Data records

·····

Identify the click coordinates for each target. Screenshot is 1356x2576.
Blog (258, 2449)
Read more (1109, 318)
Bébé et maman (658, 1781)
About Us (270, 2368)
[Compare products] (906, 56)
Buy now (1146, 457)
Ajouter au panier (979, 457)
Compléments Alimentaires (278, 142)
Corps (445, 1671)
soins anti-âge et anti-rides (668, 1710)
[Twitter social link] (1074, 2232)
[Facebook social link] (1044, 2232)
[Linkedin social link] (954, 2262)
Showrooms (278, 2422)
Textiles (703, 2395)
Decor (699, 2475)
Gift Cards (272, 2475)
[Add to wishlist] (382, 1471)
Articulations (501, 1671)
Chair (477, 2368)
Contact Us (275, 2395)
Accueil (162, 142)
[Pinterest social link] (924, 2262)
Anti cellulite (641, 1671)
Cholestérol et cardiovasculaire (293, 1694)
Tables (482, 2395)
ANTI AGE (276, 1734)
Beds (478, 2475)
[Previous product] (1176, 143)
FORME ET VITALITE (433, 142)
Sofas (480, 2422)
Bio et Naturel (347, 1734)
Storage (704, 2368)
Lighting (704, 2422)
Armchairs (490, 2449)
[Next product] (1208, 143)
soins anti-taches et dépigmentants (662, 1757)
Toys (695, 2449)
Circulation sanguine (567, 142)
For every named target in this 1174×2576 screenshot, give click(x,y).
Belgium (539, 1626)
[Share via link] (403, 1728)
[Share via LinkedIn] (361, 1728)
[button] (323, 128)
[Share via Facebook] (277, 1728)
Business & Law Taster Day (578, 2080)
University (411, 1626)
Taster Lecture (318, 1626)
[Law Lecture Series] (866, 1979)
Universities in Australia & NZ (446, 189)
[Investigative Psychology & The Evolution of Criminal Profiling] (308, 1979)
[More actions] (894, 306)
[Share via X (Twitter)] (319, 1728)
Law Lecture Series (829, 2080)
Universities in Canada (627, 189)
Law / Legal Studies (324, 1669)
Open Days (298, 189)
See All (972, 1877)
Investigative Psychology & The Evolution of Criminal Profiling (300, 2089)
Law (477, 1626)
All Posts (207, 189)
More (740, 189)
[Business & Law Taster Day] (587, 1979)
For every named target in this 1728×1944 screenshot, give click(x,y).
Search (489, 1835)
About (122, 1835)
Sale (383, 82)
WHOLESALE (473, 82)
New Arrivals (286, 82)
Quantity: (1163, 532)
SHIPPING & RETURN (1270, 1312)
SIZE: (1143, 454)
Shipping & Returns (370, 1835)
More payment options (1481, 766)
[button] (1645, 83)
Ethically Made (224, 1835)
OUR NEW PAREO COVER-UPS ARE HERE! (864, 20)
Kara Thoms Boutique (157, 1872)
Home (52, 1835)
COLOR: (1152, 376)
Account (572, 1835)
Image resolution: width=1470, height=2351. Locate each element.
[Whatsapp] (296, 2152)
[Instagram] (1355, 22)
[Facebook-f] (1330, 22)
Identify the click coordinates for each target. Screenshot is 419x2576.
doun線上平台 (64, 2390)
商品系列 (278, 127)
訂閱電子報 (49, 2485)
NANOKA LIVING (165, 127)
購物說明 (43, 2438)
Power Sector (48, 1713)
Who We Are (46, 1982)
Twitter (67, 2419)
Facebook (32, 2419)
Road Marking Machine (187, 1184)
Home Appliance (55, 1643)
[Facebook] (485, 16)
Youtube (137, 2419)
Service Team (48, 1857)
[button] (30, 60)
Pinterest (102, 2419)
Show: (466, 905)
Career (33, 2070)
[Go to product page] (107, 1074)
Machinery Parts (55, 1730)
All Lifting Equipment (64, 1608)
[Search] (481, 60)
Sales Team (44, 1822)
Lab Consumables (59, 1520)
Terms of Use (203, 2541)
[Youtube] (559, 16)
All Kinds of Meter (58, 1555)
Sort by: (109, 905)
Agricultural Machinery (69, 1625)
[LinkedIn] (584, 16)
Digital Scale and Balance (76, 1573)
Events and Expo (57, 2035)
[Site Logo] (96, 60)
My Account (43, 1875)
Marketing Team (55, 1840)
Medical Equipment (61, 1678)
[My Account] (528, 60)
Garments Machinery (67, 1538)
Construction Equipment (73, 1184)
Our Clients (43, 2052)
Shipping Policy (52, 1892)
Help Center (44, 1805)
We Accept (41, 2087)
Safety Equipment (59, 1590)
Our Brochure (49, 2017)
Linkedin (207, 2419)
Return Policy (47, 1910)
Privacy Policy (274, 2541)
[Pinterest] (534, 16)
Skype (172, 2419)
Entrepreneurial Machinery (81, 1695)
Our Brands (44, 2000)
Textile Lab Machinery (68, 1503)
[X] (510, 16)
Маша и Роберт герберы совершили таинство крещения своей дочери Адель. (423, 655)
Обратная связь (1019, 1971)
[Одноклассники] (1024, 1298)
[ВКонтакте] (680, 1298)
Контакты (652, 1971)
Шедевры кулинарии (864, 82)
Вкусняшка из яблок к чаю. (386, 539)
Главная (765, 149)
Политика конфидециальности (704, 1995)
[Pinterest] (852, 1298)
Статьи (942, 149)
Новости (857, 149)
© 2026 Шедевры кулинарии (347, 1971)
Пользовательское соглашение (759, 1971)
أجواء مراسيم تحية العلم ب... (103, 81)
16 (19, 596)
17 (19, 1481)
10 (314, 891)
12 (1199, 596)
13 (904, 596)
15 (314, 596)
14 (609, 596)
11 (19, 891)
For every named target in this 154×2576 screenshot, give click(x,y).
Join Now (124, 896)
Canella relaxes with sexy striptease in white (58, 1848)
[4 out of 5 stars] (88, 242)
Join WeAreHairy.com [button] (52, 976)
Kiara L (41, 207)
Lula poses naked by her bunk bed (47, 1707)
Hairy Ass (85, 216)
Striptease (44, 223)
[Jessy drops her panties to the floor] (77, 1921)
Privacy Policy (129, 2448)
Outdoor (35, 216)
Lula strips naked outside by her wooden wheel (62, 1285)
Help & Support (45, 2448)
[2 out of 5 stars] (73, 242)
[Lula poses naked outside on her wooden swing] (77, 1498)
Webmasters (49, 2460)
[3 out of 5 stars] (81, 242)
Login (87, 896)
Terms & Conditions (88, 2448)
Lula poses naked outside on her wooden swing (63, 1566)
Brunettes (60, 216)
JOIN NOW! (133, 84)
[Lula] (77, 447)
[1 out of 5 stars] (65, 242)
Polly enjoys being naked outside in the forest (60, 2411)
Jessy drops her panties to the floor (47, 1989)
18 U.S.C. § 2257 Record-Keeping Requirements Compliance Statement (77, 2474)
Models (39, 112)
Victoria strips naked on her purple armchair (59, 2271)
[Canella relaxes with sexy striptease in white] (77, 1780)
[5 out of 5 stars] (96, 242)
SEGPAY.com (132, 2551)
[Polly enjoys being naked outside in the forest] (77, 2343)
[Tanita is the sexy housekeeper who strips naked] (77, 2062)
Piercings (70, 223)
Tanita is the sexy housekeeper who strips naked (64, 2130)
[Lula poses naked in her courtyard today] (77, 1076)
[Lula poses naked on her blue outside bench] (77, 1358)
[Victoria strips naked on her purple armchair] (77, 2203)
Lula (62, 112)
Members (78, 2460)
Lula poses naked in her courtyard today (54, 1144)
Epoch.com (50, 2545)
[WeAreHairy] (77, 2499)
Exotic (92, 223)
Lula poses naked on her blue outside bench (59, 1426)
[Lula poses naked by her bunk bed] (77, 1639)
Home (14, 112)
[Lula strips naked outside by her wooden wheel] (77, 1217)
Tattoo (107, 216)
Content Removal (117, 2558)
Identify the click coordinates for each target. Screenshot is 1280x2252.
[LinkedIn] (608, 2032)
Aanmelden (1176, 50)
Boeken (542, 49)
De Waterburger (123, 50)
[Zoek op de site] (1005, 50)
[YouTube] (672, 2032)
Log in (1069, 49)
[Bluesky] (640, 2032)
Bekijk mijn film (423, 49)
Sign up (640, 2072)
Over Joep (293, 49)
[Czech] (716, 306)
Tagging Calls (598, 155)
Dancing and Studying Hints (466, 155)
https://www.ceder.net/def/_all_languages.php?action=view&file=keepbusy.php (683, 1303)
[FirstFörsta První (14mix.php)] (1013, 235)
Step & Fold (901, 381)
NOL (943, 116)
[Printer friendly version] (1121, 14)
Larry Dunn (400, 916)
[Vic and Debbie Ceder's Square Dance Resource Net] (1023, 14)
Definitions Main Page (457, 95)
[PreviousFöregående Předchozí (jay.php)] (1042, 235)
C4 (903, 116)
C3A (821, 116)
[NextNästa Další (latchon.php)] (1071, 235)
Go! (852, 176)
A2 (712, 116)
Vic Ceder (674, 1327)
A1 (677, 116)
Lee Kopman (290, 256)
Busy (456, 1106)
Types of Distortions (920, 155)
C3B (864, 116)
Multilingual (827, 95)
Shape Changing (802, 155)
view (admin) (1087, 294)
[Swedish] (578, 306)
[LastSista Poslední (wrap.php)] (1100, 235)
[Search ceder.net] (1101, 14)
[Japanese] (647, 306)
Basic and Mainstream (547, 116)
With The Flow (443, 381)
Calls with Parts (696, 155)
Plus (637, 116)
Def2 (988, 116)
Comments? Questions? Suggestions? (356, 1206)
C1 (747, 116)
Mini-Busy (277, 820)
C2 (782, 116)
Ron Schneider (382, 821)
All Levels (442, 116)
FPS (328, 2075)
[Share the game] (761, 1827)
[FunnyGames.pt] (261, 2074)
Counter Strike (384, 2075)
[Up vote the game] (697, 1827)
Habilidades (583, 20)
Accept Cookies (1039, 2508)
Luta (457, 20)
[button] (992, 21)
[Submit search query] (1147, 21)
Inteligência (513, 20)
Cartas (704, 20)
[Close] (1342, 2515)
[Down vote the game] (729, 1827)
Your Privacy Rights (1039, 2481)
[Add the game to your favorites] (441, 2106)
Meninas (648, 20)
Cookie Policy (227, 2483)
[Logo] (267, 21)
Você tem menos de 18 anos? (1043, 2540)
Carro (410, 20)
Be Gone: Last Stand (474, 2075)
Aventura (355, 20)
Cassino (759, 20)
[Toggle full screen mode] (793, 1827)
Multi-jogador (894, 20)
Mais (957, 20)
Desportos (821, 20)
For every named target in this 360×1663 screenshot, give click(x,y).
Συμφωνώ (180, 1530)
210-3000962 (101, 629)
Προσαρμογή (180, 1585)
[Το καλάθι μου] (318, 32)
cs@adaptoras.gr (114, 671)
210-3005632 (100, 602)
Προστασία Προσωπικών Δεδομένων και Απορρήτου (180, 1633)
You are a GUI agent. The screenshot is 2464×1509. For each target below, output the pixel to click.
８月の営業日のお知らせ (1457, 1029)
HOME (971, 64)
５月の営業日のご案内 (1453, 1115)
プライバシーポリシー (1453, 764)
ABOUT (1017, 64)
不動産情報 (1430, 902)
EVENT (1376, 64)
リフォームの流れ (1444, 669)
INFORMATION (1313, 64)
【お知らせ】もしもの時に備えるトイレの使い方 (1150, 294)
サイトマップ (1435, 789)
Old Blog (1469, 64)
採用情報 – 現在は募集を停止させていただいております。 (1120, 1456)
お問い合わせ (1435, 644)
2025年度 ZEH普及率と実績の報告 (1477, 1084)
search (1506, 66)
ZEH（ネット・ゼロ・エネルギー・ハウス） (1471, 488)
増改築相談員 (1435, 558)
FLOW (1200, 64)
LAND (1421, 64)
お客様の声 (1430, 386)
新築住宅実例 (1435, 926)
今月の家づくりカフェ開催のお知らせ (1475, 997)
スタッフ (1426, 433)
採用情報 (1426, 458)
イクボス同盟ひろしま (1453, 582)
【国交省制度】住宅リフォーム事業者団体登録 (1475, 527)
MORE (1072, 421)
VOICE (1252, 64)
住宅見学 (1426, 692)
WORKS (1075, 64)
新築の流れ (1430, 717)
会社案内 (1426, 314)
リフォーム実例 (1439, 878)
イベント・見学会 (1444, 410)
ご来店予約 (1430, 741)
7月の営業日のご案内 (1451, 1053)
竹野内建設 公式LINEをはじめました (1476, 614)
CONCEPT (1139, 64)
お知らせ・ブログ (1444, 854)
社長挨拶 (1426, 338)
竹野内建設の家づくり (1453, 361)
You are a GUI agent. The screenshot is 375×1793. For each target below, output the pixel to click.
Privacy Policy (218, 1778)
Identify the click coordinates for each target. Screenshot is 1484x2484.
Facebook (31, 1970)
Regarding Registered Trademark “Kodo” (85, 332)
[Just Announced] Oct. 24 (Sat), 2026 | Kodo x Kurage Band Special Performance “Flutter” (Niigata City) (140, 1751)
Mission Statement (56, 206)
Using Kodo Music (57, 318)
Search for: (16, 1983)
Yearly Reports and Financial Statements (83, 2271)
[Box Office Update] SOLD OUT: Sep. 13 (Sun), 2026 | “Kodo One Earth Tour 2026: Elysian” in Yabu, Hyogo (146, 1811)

·····

• [WHAT TO PRODUCE]:
Scan the records above for the lines holding "Taster Lecture (318, 1626)" and "Law Lecture Series (829, 2080)". Transcribe those two and every line between them word for word, and no others.

• [RESPONSE BELOW]:
Taster Lecture (318, 1626)
[Law Lecture Series] (866, 1979)
Universities in Australia & NZ (446, 189)
[Investigative Psychology & The Evolution of Criminal Profiling] (308, 1979)
[More actions] (894, 306)
[Share via X (Twitter)] (319, 1728)
Law Lecture Series (829, 2080)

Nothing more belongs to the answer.